[Collected data]
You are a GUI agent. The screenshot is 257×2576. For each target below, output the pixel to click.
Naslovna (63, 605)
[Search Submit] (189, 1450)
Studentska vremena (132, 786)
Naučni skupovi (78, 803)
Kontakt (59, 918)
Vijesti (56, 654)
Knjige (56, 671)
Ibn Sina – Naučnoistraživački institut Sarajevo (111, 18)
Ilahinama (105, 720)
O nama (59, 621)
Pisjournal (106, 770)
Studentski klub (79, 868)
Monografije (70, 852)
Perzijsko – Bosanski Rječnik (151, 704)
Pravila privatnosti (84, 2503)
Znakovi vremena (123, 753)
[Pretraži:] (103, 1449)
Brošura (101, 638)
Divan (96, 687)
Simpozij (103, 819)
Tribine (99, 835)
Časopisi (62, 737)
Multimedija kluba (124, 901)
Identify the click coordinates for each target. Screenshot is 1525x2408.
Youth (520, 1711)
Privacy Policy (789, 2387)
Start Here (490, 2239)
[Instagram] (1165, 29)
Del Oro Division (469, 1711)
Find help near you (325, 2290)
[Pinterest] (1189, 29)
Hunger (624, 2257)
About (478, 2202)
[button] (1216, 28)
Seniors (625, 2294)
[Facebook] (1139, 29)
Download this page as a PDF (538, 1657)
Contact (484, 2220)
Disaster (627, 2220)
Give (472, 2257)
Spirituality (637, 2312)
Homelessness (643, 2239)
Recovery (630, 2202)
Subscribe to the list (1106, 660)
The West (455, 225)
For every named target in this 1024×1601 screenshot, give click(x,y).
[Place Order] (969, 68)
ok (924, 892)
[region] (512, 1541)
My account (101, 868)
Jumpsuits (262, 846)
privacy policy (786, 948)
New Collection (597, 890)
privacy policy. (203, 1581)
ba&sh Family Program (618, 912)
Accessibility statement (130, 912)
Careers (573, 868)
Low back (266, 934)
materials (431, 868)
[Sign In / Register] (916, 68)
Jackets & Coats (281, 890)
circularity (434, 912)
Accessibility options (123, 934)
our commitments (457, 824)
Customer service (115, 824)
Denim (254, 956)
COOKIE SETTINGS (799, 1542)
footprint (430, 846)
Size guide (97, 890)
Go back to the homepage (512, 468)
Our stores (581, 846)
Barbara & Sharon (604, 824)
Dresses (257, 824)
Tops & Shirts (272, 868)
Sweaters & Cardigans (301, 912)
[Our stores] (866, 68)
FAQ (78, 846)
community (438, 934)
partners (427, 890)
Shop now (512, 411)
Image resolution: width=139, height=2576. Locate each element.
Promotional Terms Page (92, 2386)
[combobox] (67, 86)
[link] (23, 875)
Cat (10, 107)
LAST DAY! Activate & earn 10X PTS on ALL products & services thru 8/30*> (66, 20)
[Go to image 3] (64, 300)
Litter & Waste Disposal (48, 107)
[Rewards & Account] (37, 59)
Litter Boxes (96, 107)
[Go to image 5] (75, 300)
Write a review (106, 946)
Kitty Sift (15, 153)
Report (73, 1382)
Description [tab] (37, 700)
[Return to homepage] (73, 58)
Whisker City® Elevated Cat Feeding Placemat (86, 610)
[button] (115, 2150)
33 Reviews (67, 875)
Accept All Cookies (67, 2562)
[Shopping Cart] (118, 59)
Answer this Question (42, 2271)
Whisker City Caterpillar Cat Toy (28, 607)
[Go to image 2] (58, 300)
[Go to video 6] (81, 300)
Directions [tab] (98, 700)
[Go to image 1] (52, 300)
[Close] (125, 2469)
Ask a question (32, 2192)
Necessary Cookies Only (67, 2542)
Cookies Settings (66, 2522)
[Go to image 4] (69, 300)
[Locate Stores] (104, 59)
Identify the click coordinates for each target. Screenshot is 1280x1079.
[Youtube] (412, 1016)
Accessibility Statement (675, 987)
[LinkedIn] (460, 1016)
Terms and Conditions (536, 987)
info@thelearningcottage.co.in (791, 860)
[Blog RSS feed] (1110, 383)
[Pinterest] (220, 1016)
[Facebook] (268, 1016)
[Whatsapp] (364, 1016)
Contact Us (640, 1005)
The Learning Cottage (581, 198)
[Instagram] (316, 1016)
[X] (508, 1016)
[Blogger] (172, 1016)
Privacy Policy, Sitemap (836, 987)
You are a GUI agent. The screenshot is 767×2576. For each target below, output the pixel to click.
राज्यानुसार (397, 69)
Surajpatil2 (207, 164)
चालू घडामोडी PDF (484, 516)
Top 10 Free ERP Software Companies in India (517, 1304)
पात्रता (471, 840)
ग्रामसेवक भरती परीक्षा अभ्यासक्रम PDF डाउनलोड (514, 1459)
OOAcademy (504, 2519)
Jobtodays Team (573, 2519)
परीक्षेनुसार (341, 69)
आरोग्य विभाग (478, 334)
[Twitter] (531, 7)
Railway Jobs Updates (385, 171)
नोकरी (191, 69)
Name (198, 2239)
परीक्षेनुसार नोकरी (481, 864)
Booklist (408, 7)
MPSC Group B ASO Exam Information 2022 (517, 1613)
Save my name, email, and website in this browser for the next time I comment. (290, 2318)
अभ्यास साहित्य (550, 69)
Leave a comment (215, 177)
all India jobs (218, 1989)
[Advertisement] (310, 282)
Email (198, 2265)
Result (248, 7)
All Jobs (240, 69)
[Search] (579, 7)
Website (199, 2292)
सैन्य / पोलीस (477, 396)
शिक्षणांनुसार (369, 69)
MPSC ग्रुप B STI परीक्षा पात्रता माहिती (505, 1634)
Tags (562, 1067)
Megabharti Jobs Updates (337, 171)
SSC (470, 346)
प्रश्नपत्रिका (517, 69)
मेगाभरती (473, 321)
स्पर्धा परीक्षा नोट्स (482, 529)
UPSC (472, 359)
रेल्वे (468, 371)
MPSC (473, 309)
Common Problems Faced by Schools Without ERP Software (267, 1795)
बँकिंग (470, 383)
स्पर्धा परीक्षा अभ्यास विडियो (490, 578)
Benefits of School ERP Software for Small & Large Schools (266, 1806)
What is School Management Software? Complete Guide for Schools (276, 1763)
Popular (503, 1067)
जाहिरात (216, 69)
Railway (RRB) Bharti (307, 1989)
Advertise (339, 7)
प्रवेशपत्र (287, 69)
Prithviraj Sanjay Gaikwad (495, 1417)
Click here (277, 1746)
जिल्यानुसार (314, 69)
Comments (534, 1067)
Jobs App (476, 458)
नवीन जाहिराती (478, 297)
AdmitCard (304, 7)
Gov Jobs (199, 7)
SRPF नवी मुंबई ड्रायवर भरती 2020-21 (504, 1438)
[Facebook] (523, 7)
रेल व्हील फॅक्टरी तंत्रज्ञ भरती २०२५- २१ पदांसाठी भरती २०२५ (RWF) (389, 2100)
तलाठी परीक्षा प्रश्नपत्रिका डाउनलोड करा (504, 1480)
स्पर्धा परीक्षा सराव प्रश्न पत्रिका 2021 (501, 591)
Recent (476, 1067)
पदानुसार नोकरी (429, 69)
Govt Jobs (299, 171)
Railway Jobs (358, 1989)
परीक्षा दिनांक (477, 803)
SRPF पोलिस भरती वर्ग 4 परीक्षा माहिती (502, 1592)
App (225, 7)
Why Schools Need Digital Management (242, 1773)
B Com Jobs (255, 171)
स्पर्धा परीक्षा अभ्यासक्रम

Directions for this task » The records above should all be quoted exactly, please.

Expected answer »
You are a GUI agent. The screenshot is 257×2576. For each target below, output the pixel to click.
Naslovna (63, 605)
[Search Submit] (189, 1450)
Studentska vremena (132, 786)
Naučni skupovi (78, 803)
Kontakt (59, 918)
Vijesti (56, 654)
Knjige (56, 671)
Ibn Sina – Naučnoistraživački institut Sarajevo (111, 18)
Ilahinama (105, 720)
O nama (59, 621)
Pisjournal (106, 770)
Studentski klub (79, 868)
Monografije (70, 852)
Perzijsko – Bosanski Rječnik (151, 704)
Pravila privatnosti (84, 2503)
Znakovi vremena (123, 753)
[Pretraži:] (103, 1449)
Brošura (101, 638)
Divan (96, 687)
Simpozij (103, 819)
Tribine (99, 835)
Časopisi (62, 737)
Multimedija kluba (124, 901)
Identify the click coordinates for each target. Screenshot is 1525x2408.
Youth (520, 1711)
Privacy Policy (789, 2387)
Start Here (490, 2239)
[Instagram] (1165, 29)
Del Oro Division (469, 1711)
Find help near you (325, 2290)
[Pinterest] (1189, 29)
Hunger (624, 2257)
About (478, 2202)
[button] (1216, 28)
Seniors (625, 2294)
[Facebook] (1139, 29)
Download this page as a PDF (538, 1657)
Contact (484, 2220)
Disaster (627, 2220)
Give (472, 2257)
Spirituality (637, 2312)
Homelessness (643, 2239)
Recovery (630, 2202)
Subscribe to the list (1106, 660)
The West (455, 225)
For every named target in this 1024×1601 screenshot, give click(x,y).
[Place Order] (969, 68)
ok (924, 892)
[region] (512, 1541)
My account (101, 868)
Jumpsuits (262, 846)
privacy policy (786, 948)
New Collection (597, 890)
privacy policy. (203, 1581)
ba&sh Family Program (618, 912)
Accessibility statement (130, 912)
Careers (573, 868)
Low back (266, 934)
materials (431, 868)
[Sign In / Register] (916, 68)
Jackets & Coats (281, 890)
circularity (434, 912)
Accessibility options (123, 934)
our commitments (457, 824)
Customer service (115, 824)
Denim (254, 956)
COOKIE SETTINGS (799, 1542)
footprint (430, 846)
Size guide (97, 890)
Go back to the homepage (512, 468)
Our stores (581, 846)
Barbara & Sharon (604, 824)
Dresses (257, 824)
Tops & Shirts (272, 868)
Sweaters & Cardigans (301, 912)
[Our stores] (866, 68)
FAQ (78, 846)
community (438, 934)
partners (427, 890)
Shop now (512, 411)
Image resolution: width=139, height=2576. Locate each element.
Promotional Terms Page (92, 2386)
[combobox] (67, 86)
[link] (23, 875)
Cat (10, 107)
LAST DAY! Activate & earn 10X PTS on ALL products & services thru 8/30*> (66, 20)
[Go to image 3] (64, 300)
Litter & Waste Disposal (48, 107)
[Rewards & Account] (37, 59)
Litter Boxes (96, 107)
[Go to image 5] (75, 300)
Write a review (106, 946)
Kitty Sift (15, 153)
Report (73, 1382)
Description [tab] (37, 700)
[Return to homepage] (73, 58)
Whisker City® Elevated Cat Feeding Placemat (86, 610)
[button] (115, 2150)
33 Reviews (67, 875)
Accept All Cookies (67, 2562)
[Shopping Cart] (118, 59)
Answer this Question (42, 2271)
Whisker City Caterpillar Cat Toy (28, 607)
[Go to image 2] (58, 300)
[Go to video 6] (81, 300)
Directions [tab] (98, 700)
[Go to image 1] (52, 300)
[Close] (125, 2469)
Ask a question (32, 2192)
Necessary Cookies Only (67, 2542)
Cookies Settings (66, 2522)
[Go to image 4] (69, 300)
[Locate Stores] (104, 59)
Identify the click coordinates for each target. Screenshot is 1280x1079.
[Youtube] (412, 1016)
Accessibility Statement (675, 987)
[LinkedIn] (460, 1016)
Terms and Conditions (536, 987)
info@thelearningcottage.co.in (791, 860)
[Blog RSS feed] (1110, 383)
[Pinterest] (220, 1016)
[Facebook] (268, 1016)
[Whatsapp] (364, 1016)
Contact Us (640, 1005)
The Learning Cottage (581, 198)
[Instagram] (316, 1016)
[X] (508, 1016)
[Blogger] (172, 1016)
Privacy Policy, Sitemap (836, 987)
You are a GUI agent. The screenshot is 767×2576. For each target below, output the pixel to click.
राज्यानुसार (397, 69)
Surajpatil2 (207, 164)
चालू घडामोडी PDF (484, 516)
Top 10 Free ERP Software Companies in India (517, 1304)
पात्रता (471, 840)
ग्रामसेवक भरती परीक्षा अभ्यासक्रम PDF डाउनलोड (514, 1459)
OOAcademy (504, 2519)
Jobtodays Team (573, 2519)
परीक्षेनुसार (341, 69)
आरोग्य विभाग (478, 334)
[Twitter] (531, 7)
Railway Jobs Updates (385, 171)
नोकरी (191, 69)
Name (198, 2239)
परीक्षेनुसार नोकरी (481, 864)
Booklist (408, 7)
MPSC Group B ASO Exam Information 2022 (517, 1613)
Save my name, email, and website in this browser for the next time I comment. (290, 2318)
अभ्यास साहित्य (550, 69)
Leave a comment (215, 177)
all India jobs (218, 1989)
[Advertisement] (310, 282)
Email (198, 2265)
Result (248, 7)
All Jobs (240, 69)
[Search] (579, 7)
Website (199, 2292)
सैन्य / पोलीस (477, 396)
शिक्षणांनुसार (369, 69)
MPSC ग्रुप B STI परीक्षा पात्रता माहिती (505, 1634)
Tags (562, 1067)
Megabharti Jobs Updates (337, 171)
SSC (470, 346)
प्रश्नपत्रिका (517, 69)
मेगाभरती (473, 321)
स्पर्धा परीक्षा नोट्स (482, 529)
UPSC (472, 359)
रेल्वे (468, 371)
MPSC (473, 309)
Common Problems Faced by Schools Without ERP Software (267, 1795)
बँकिंग (470, 383)
स्पर्धा परीक्षा अभ्यास विडियो (490, 578)
Benefits of School ERP Software for Small & Large Schools (266, 1806)
What is School Management Software? Complete Guide for Schools (276, 1763)
Popular (503, 1067)
जाहिरात (216, 69)
Railway (RRB) Bharti (307, 1989)
Advertise (339, 7)
प्रवेशपत्र (287, 69)
Prithviraj Sanjay Gaikwad (495, 1417)
Click here (277, 1746)
जिल्यानुसार (314, 69)
Comments (534, 1067)
Jobs App (476, 458)
नवीन जाहिराती (478, 297)
AdmitCard (304, 7)
Gov Jobs (199, 7)
SRPF नवी मुंबई ड्रायवर भरती 2020-21 (504, 1438)
[Facebook] (523, 7)
रेल व्हील फॅक्टरी तंत्रज्ञ भरती २०२५- २१ पदांसाठी भरती २०२५ (RWF) (389, 2100)
तलाठी परीक्षा प्रश्नपत्रिका डाउनलोड करा (504, 1480)
स्पर्धा परीक्षा सराव प्रश्न पत्रिका 2021 (501, 591)
Recent (476, 1067)
पदानुसार नोकरी (429, 69)
Govt Jobs (299, 171)
Railway Jobs (358, 1989)
परीक्षा दिनांक (477, 803)
SRPF पोलिस भरती वर्ग 4 परीक्षा माहिती (502, 1592)
App (225, 7)
Why Schools Need Digital Management (242, 1773)
B Com Jobs (255, 171)
स्पर्धा परीक्षा अभ्यासक्रम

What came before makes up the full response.